Nicolas 1er au Congo

La dernière couv’ de L’Express (3 novembre 2010) apporte un cas simple mais flagrant de métamorphose illustrative d’une photographie de reportage. Ayant obtenu les bonnes feuilles du nouveau livre de Dominique de Villepin, L’Esprit de cour (Perrin), l’hebdo met en avant cette exclusivité sous le titre « Sarkozy et sa cour ». Pour figurer ce récit, la rédaction recourt à une photographie d’Eric Feferberg (AFP) réalisée le 26 mars 2009 à Brazzaville, au parlement congolais, alors que le président français attend de prononcer son discours (ci-dessus, source: ImageForum).

Choisie parmi les images où Sarkozy présente un visage sévère, fortement recadrée, l’illustration de couverture met l’accent sur le fauteuil Louis XVI et le drapé bleu roi, autant de signes monarchiques qui rappellent l’iconographie des souverains français – la variante de la position assise ajoutant à l’ensemble une connotation bienvenue de « roi fainéant ».

La condition de cet usage fictionnel de l’image est sa décontextualisation, qui s’effectue par l’omission du légendage. Le décor dans lequel se trouve Nicolas Sarkozy n’ayant rien à voir avec l’Elysée ni même avec la France, l’information « Brazzaville, 2009 » risquerait de contredire le projet narratif élaboré par la rencontre du titre et de l’image.

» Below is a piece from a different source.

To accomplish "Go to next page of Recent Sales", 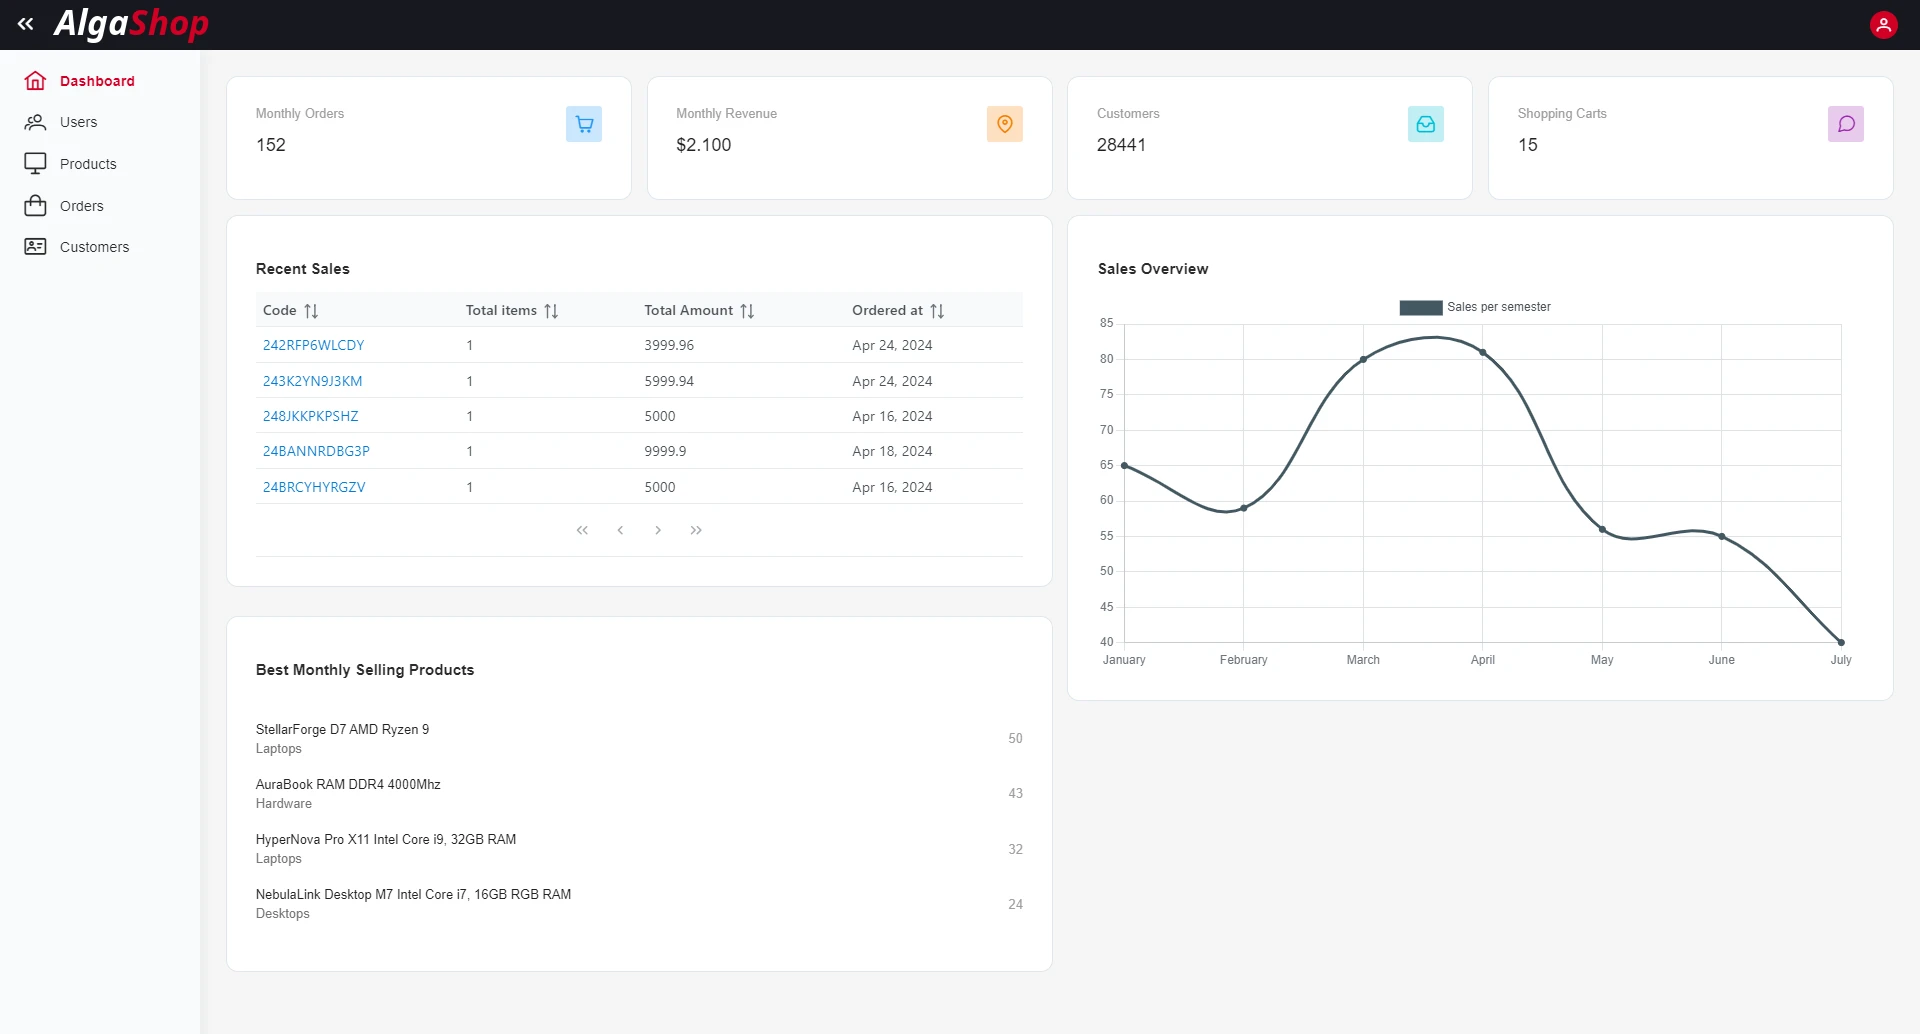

Son absence permet au contraire de lire l’énoncé « Sarkozy et sa cour » comme un commentaire appuyé sur l’objectivité photographique.

Pas de retouche dans cette image, qui fera moins parler d’elle que le collage de Christine Lagarde dans Les Nouvelles du 12e. Pourtant, utiliser un décor d’emprunt pour pointer les dérèglements élyséens sans en avertir le lecteur n’est pas une manipulation moins problématique.

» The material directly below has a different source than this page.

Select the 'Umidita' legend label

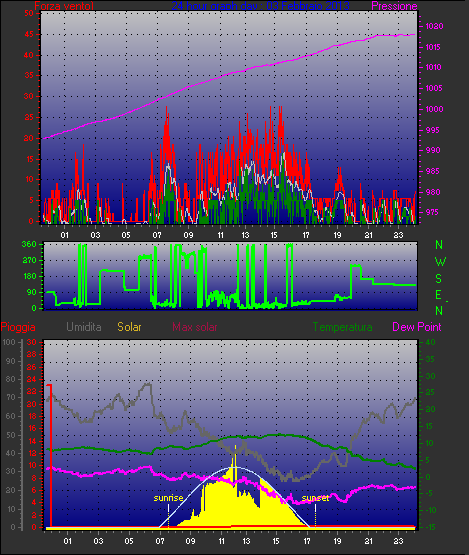click(x=84, y=327)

4 réflexions au sujet de « Nicolas 1er au Congo »

  1. D’accord avec vous sur la manipulation. Mais je ne suis pas sûre que la mention « Congo, Brazzaville, 2009) affaiblisse en quoi que ce soit le sens de cette image. Pour moi, ce serait plutôt le contraire : la photo s’enrichit en plus du contexte africain (pas forcément du Congo), de ces rois africains richissimes, mégalomanes et cruels oppresseurs de leur peuple. Et en plus me rappelle le discours de Dakar, avec les Africains pas encore entrés ou pas assez dans l’histoire. On a donc là, si on lit bien la légende, un roi barbare, ignare, dans toute la gloire de son importance au sein sa tribu, dont la puissance n’est freinée par aucune règle autre que celles des pays étrangers et colonisateurs avec lesquels on s’est commis. Ouais, faudrait mettre la légende, elle en dit bien plus long que l’image seule !

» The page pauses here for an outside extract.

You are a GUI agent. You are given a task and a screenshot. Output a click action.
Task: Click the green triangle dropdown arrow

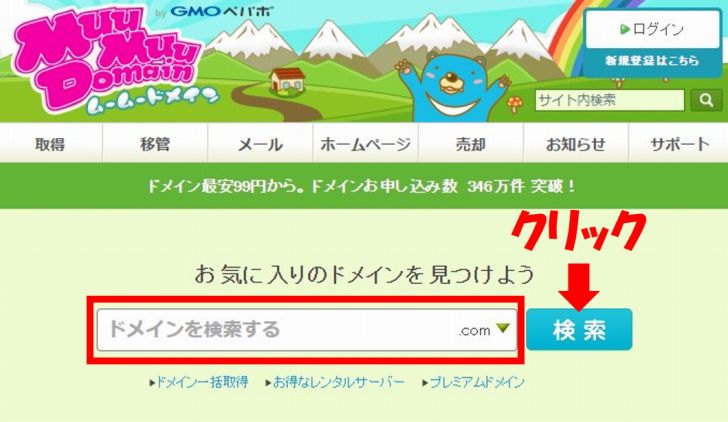pyautogui.click(x=502, y=328)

  2. @Carole: Vous avez peut-être raison, mais ça n’a pas été le choix de L’Express. Même si elle ne semble choquer personne (elle ne fait en tout cas l’objet d’aucun commentaire critique sur des médias prompts à dénoncer la retouche, comme Arrêt sur images), la décontextualisation est une pratique très répandue qui permet un usage allégorique ou narratif des photographies de reportage. Il faut compléter cette observation par le constat que le choix du titre produit une recontextualisation de l’image, qui l’associe fermement à son nouvel environnement éditorial (dans L’Express, le phénomène de cour décrit par Villepin). Peut-être mon propre titre et l’évocation africaine de mon billet a-t-elle joué pour vous un rôle équivalent, en produisant une nouvelle série d’associations – ce qui serait intéressant.

  3. Manipulation certes, mais je la trouve moins malhonnête que celle des Lagarde boys (and girls I suppose).

    Car là il fallait cacher aussi bien les signes de vieillissement (ce qui pouvait, sur un critère d’élégance, se concevoir) que les signes de richesse. Ce qui me choque plus, car c’est un signe que la richesse de la dame est un possible chasse électeurs qu’il convient de cacher.

    Et sa pertinence avec ce qu’est réellement le règne de Minimoi 1er est incontestable.